▶ **WRITTEN TASK**
Copy the records from the line containing "The height and" through the line containing "Action: pyautogui.click(x=280, y=546)" word for word, leaving out the pictures.
:: DATASET EXCERPTS ::
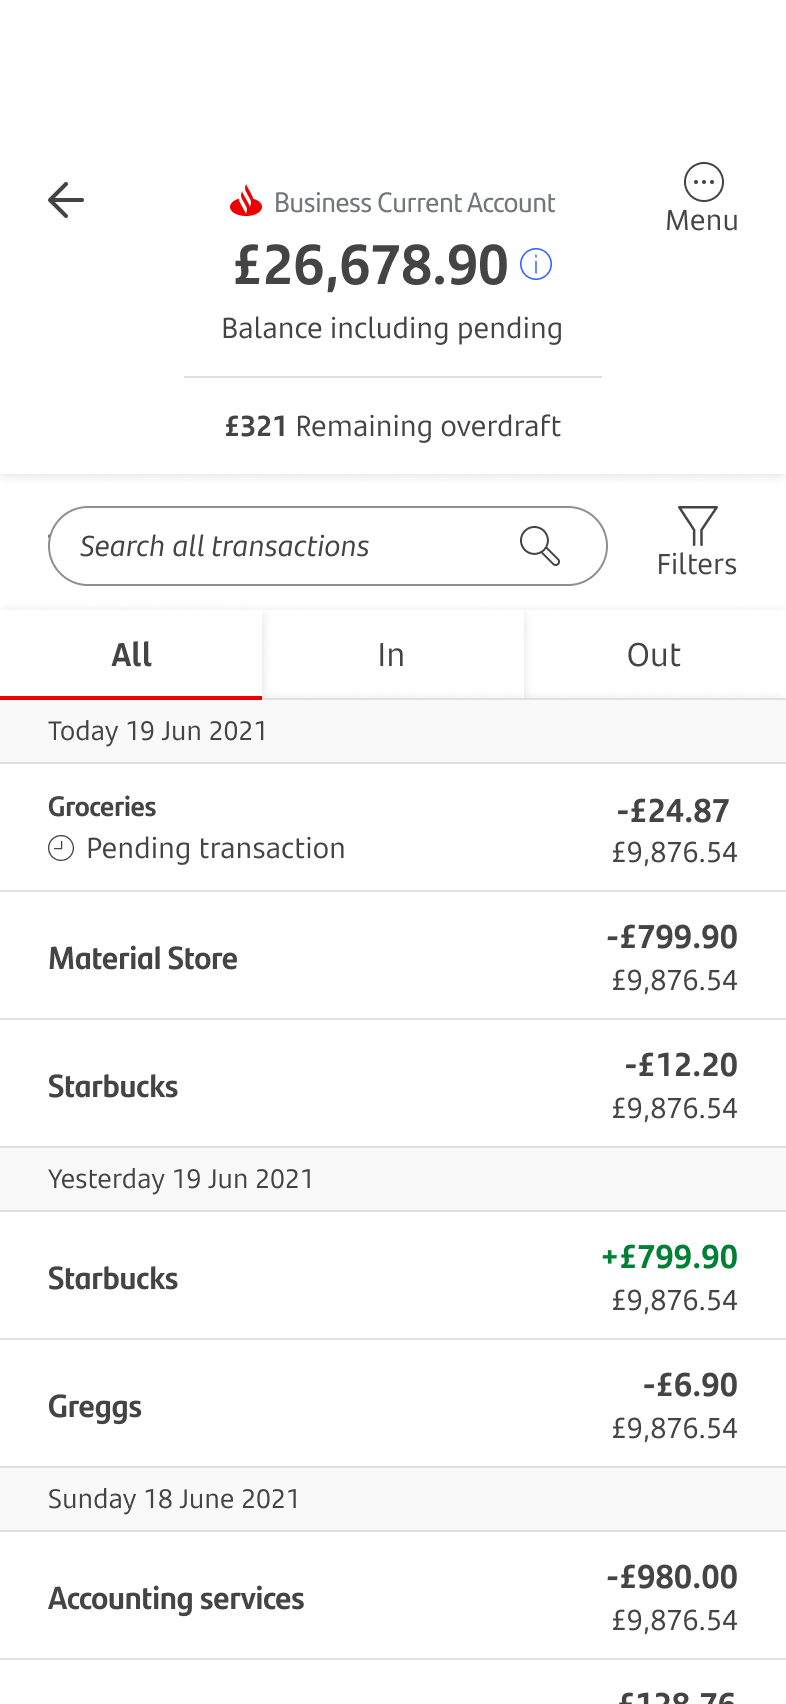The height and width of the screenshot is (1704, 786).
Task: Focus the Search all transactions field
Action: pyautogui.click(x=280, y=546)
:::
:: DATASET EXCERPTS ::
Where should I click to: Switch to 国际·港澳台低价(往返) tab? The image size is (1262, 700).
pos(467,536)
:::
▶ **IN RESPONSE**
The height and width of the screenshot is (1704, 786).
Task: Focus the Search all transactions field
Action: pyautogui.click(x=280, y=546)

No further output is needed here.